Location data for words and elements
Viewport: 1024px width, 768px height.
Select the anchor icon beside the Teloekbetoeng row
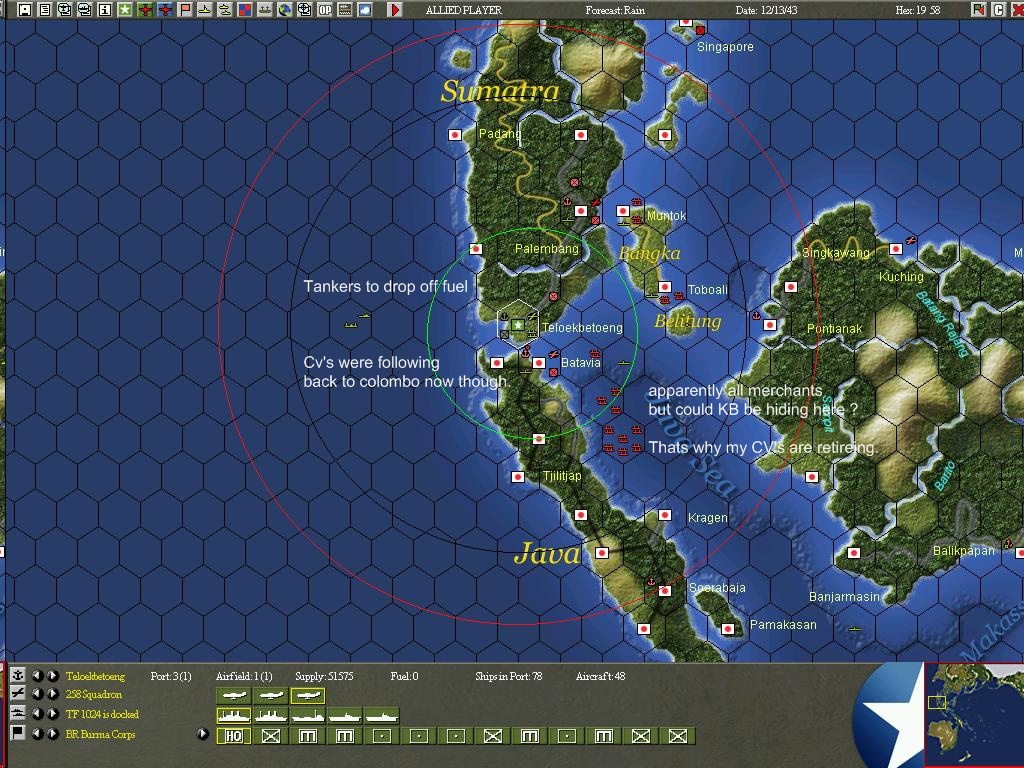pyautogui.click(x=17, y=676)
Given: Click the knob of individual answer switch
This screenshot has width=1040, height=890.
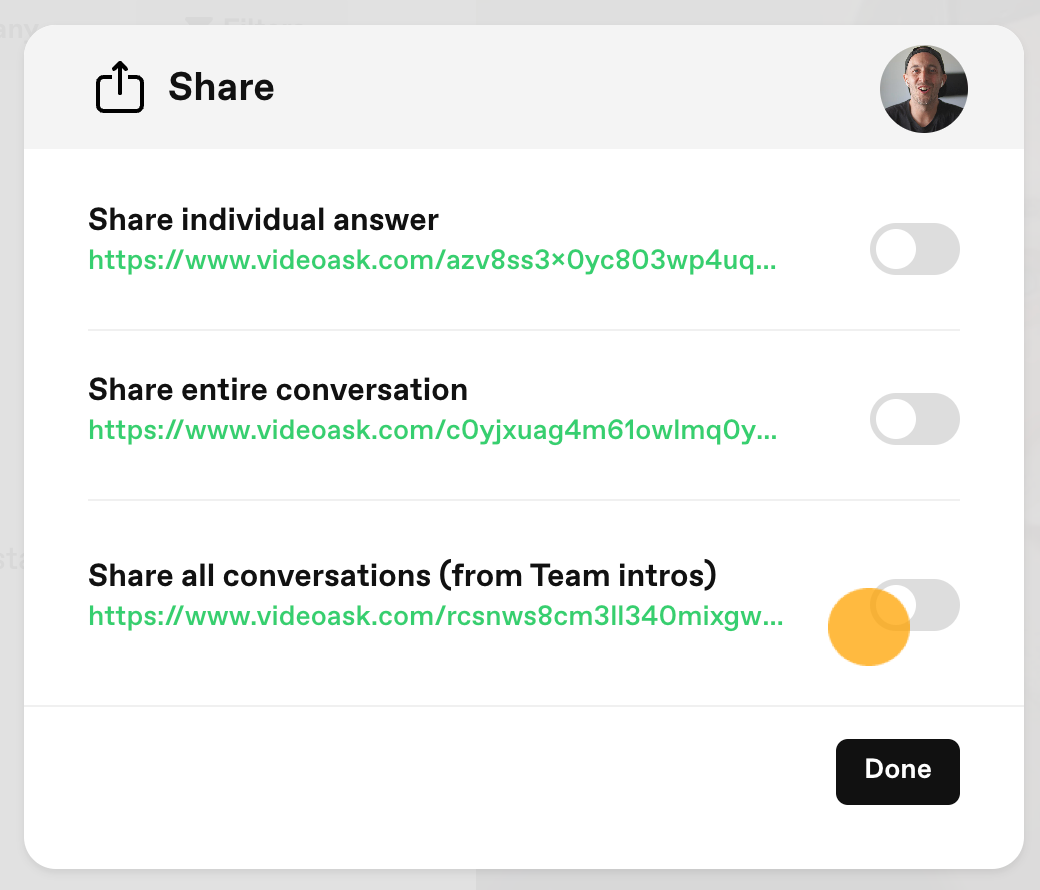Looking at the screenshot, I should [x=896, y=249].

Goal =>
Would you transcribe all of the rows above word for word, including their answers, but leaving out the pictures?

Result of the task =>
Viewport: 1024px width, 768px height.
Select the anchor icon beside the Teloekbetoeng row
pyautogui.click(x=17, y=676)
Given: Click the knob of individual answer switch
This screenshot has width=1040, height=890.
Looking at the screenshot, I should [x=896, y=249].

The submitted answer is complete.